As shown in fig. 2, the method specifically includes:

s201, when the audio data of the user are collected, the similarity between the audio wave form of the audio data and the audio wave form of the awakening word is determined.

The awakening word audio waveform diagram is generated in advance according to the voice awakening word.

Optionally, after the audio data of the user is collected, an audio waveform map may be generated according to the audio data. Then, the similarity between the audio waveform image and the awakening word audio waveform image is calculated. Specifically, the similarity between the audio waveform diagram and the audio waveform diagram of the awakening word can be determined according to the error energy of the audio waveform diagram and the audio waveform diagram of the awakening word. Wherein, the method for judging the orthogonality among the functions based on the error energy is equivalent to the method for judging the orthogonality among the functions.

S202, determining whether the audio data has the awakening word audio frequency band or not according to the similarity and the similarity threshold, if so, executing S203, otherwise, executing S206.

The similarity threshold may be set according to an actual usage scenario, and is not specifically limited herein. For example, set to 0.95 or 0.98, etc.

Optionally, after determining the similarity between the audio waveform diagram of the audio data and the audio waveform diagram of the wakeup word, the similarity may be compared with a similarity threshold to determine whether the similarity is greater than the similarity threshold.
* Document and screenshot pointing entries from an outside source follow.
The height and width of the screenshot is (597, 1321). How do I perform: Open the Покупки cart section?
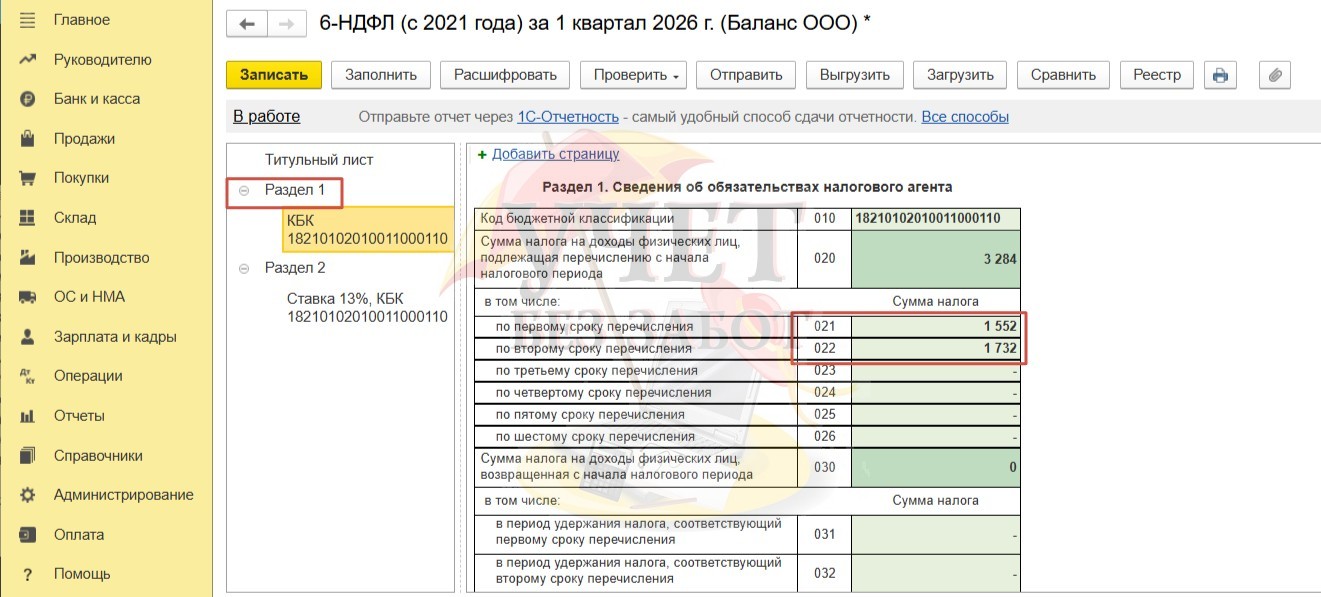tap(81, 178)
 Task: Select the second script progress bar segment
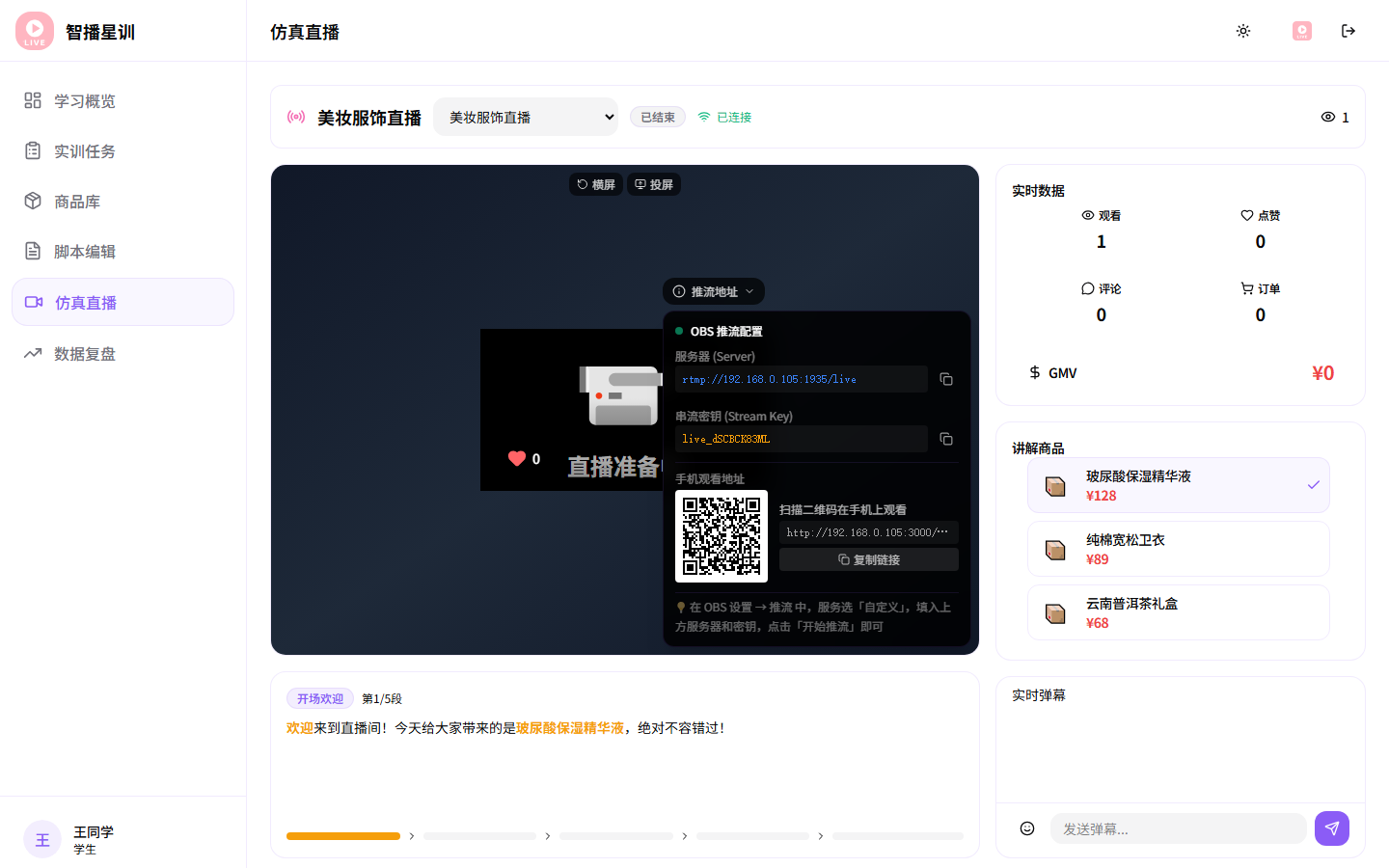pyautogui.click(x=479, y=836)
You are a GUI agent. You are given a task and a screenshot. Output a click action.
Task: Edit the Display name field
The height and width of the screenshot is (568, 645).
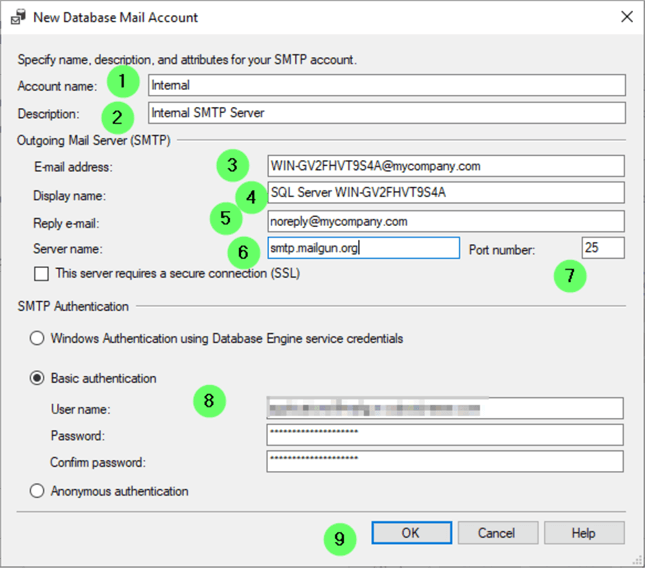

If the similarity is greater than the similarity threshold, the awakening word audio frequency band exists in the audio data; and if the similarity is less than or equal to the similarity threshold, the awakening word audio frequency band does not exist in the audio data.

S203, if yes, determining whether the awakening word audio frequency band has an adjacent audio frequency band, if not, executing S204, otherwise, executing S205.

And S204, if not, awakening the vehicle-mounted voice system according to the awakening word sound frequency band.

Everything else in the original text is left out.